Patience isn’t a virtue. It is not something special, nor even notably good or bad. Even according to Christian Values, it isn’t a virtue. To quote Wikipedia’s entry:
While patience is not one of the traditional biblical three theological virtues nor one of the traditional cardinal virtues, it is part of the fruit of the Holy Spirit, according to the Apostle Paul in his Epistle to the Galatians.
It is misunderstood I believe. Often seem as the lazy man’s excuse, or that inaction is often better than action, it is more commonly associated with waiting. Waiting for things to happen.
Patience has to do very little with sitting back and waiting for things to occur. It is actually about perseverance, and struggle. It has more to do with strength and will power than idleness and expectation.
Patience IS the appreciation that things take time. Like a crop coming to harvest, you plant a seed, then cultivate and tend to the growth of the idea, until it reaches a point that you can enjoy the rewards of your labours.
The mindset of the impatient, on the other hand, is to have someone else’s hard work and results handed to them without delay, and is a cultivated mindset of modern society. If you ask me, some people seem to regard impatience as a right.
In fact, the culture of impatience seems to be so wide-spread and so deep, that I find people often react to a new idea with concerns that they won’t have time, because they are busy now. It’s almost instinctual to be thinking short-term, or with assumed impatience.
And quite often, much of what we talk about and plan is short-term, so I guess presuming that would be natural. When talking about big ideas however, like starting a business, planning a holiday, a feature film, or web series. These things take planning, nurturing, and time. They are not going to spontaneously appear, which I would have thought was common sense, yet that does not appear to be the case.

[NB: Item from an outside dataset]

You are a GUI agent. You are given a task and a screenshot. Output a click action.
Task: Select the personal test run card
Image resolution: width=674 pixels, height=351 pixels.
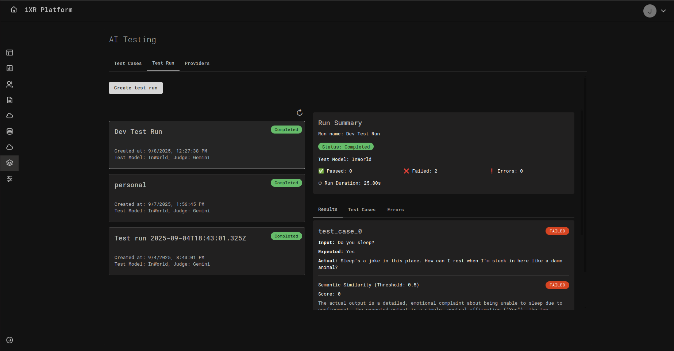[x=207, y=198]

I have spoken with many fellow industry hopefuls about plans they have, and they have wonderful zeal, energy, and enthusiasm for some grand project they wish to see happen, but the stars in their eyes seem to dwindle when you explain things like cost, planning, drafts, reviews, and process. They want it all to simply happen.
And I am not perfect. I occasionally get swept up in the thrill of an idea, and become filled with hope and dreams, but these are just the kindling for a bigger fire, which takes time to build, and effort to stoke.
That’s where patience resides though. At the side of the fire, stoking and feeding it, keeping it burning bigger, and brighter, until the light it shines brings others in to bask in it’s warmth. Patience doesn’t let the fire go out. It means staying positive, hopeful, and industrious.
In a way, it is about believing in yourself. If you don’t have the faith in yourself to achieve your dreams, then you won’t be able to find the patience for the work ahead. Patience is a choice. It is acceptance.
Again, in the words of Wikipedia:
Patience (or forbearing) is the state of endurance under difficult circumstances, which can mean persevering in the face of delay or provocation without acting on negative annoyance/anger; or exhibiting forbearance when under strain, especially when faced with longer-term difficulties.